Canyonlands Health Care Special Service District (CHCSSD) board chairman Doug Fix said that Bee Hive Homes is advancing its year-old plans to build the facility on district-owned property behind the Grand Center.
“They have signed a contract to purchase the property, and they are moving forward,” Fix said July 7.
Bee Hive Homes co-owner Dennis Toland said his company has already put down “earnest money” for the 2.5-acre property. It’s now hoping to start work on the residential-style facility some time this fall.
“If we get our wish, that would be our target date,” Toland said July 8.
The Boise, Idaho-based company still has to fine-tune its plans with the city of Moab, the CHCSSD and other entities, although Toland said he doesn’t expect that will be a problem.
“Moab has been wonderful to work with,” he said.
Canyonlands Care Center Administrator Roy Barraclough said the facility would likely be developed in two phases, as originally proposed last year.
“I’m pretty sure that there have been no substantive changes to the project,” Barraclough said July 9.

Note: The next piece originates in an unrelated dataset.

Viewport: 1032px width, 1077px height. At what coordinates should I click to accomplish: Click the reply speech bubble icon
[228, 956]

Toland told the CHCSSD’s board in May 2013 that Bee Hive would build a second 16-unit home on the site two to four years after the first phase is finished.
The idea for an assisted living home in Moab first arose as Toland’s company prepared to break ground on a similar project in Grand Junction, Colorado. At the time, Toland said he heard from Moab-area transplants who were eager to return to Grand County.

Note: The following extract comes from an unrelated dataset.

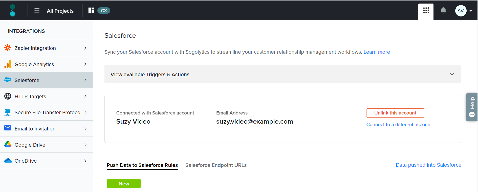478x192 pixels.
Task: Open the Help side tab
Action: [472, 107]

“I met several families over there who want to come home,” he told The Times-Independent last year.
In addition to its brand-new facility in Grand Junction, the company owns 50 assisted living homes throughout Utah, and it has similar facilities in 13 other states.
While its services vary from location to location, Toland said the company’s Moab project is modeled on hybrid facilities that offer care to Level II residents, as well as people with dementia. The Moab facility would also accept some residents with low-level Alzheimer’s disease, as long as those people do not show signs of aggressive behavior, he said.
Level II residents are still relatively independent and self-sufficient, yet may need help with some daily activities, Toland said.
Bee Hive’s staff, including certified nursing assistants and an on-call nurse, would offer those residents round-the-clock care. Among other things, they would dispense medications, as needed, while helping out with housekeeping chores and preparing home-cooked meals, Toland said.
Residents would live in private one-bedroom units that range in size from 182- to 204-square-feet. They would have their own bathrooms, Americans With Disabilities Act-accessible showers, walk-in closets and cable TV hookups, according to Toland.
“We do everything family-style,” he said.
Common areas, including activity and dining rooms, would also be set up to make residents feel at ease, he said.
“When people come in, it looks and feels more like home,” Toland said.
Monthly costs are expected to range from $2,100 for residents who need minimal care to $3,400 for those with memory loss, excluding additional expenses for medication and clothing. That compares to an average nationwide cost of $3,022 per month, according to the Assisted Living Federation of America.